Secondary Education

Secondary education is the form of education children receive after primary education and before the tertiary stage. The broad aims of secondary education within our overall national objectives are preparation of students for useful living within the society and for higher education.

Government plans that secondary education should be of six year duration and be given in two stages, the junior secondary school (JSS) and the senior secondary school (SSS); each stage being of three year duration.

The junior secondary school is both pre-vocational and academic. It is tuition free in some states of the federation and the basic subjects are taught to enable pupils acquire further knowledge and develop skills.

Student who leave school at the junior high school stage may then go on to an apprenticeship system or some other scheme for out-of-school vocational training. The senior secondary school is for those able and willing to have a complete six-year secondary education. It is comprehensive but has a core curriculum designed to broaden pupil's knowledge and outlook. The core curriculum is the group of subjects which every pupil must take in addition to his or her specialties.

They are: English Language, Mathematics, and one Nigerian Language, one of the following alternative subjects: Physics, Chemistry and Biology, one of the Literature in English, history and Geography, Agricultural Science Or a vocational subject.

The core subjects are basic subjects, which will enable a student to offer arts or science in higher education.
Government has established a unity school in each of the states of the federation except the new ones. There are currently 63 such schools in the country. Government believes that education should help develop in our youths a sense of unity, patriotism and love of our country. It is essential that everything possible should be done to foster in them a sense of national belonging.

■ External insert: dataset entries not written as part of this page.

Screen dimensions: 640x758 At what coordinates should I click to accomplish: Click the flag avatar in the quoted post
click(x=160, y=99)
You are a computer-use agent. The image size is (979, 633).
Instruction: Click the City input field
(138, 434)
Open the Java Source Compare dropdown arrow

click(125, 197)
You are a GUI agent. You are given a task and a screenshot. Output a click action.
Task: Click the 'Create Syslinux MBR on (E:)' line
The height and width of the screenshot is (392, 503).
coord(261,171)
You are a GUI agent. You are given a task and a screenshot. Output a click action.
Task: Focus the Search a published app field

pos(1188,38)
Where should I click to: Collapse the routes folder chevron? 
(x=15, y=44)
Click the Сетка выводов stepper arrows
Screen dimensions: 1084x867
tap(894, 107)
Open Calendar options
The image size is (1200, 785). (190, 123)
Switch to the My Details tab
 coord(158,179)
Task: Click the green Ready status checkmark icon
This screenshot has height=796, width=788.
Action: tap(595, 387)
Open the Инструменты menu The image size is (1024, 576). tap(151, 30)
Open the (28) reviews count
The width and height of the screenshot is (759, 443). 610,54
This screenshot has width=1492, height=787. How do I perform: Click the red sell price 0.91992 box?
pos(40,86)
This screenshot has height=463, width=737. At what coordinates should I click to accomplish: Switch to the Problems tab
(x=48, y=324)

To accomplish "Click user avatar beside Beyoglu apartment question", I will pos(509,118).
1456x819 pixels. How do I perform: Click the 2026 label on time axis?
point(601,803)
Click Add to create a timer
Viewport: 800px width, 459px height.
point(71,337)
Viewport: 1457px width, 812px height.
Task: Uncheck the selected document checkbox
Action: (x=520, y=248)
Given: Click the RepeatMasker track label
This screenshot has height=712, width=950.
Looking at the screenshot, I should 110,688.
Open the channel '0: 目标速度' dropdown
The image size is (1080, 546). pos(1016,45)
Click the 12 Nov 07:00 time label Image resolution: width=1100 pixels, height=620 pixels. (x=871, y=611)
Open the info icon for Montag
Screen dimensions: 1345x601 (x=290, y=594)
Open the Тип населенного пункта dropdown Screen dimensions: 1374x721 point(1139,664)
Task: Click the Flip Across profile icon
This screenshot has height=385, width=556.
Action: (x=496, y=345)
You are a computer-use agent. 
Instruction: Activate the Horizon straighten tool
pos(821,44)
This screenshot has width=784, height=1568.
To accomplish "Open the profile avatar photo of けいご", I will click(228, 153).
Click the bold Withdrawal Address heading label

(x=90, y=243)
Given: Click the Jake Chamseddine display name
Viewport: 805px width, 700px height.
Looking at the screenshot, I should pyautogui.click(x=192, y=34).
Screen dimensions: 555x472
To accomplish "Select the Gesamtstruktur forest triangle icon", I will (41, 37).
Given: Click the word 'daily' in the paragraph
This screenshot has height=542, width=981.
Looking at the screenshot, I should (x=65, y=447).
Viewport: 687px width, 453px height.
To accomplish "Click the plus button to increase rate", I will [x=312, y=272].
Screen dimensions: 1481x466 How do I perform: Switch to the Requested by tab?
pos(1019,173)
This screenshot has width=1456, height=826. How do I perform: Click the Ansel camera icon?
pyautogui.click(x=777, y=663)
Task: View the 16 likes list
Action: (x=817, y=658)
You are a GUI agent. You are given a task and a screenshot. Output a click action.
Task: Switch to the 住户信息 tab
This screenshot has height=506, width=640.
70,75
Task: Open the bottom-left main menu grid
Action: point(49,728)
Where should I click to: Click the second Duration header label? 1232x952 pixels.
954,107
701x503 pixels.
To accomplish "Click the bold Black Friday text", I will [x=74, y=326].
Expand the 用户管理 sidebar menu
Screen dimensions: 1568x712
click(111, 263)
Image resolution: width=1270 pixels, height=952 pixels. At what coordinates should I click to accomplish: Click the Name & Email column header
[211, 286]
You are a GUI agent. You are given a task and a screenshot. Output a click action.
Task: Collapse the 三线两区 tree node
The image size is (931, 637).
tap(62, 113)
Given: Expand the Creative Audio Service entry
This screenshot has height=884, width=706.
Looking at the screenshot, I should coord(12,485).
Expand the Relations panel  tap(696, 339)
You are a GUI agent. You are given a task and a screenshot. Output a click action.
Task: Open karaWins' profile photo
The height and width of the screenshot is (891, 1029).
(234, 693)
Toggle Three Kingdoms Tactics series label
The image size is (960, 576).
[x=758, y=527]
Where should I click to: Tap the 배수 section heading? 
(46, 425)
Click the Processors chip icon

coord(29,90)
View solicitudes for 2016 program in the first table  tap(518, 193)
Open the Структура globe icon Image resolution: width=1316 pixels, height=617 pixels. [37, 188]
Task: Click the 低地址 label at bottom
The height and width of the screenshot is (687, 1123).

Every secondary school should therefore function as a unity school by enrolling students belonging to other areas or states.

To this end, the Federal Government has set an example by a programme of Federal Government Colleges which admit students on quota basis from all the states. In this way, young pupils in their formative and impressionable years from all parts of the federation, with different languages, ethnic and cultural backgrounds have opportunity to work, play, live and grow together, to learn to understand and tolerate one another, and thereby, to learn to understand and tolerate one another, and thereby develop a horizon of a truly united Nigeria.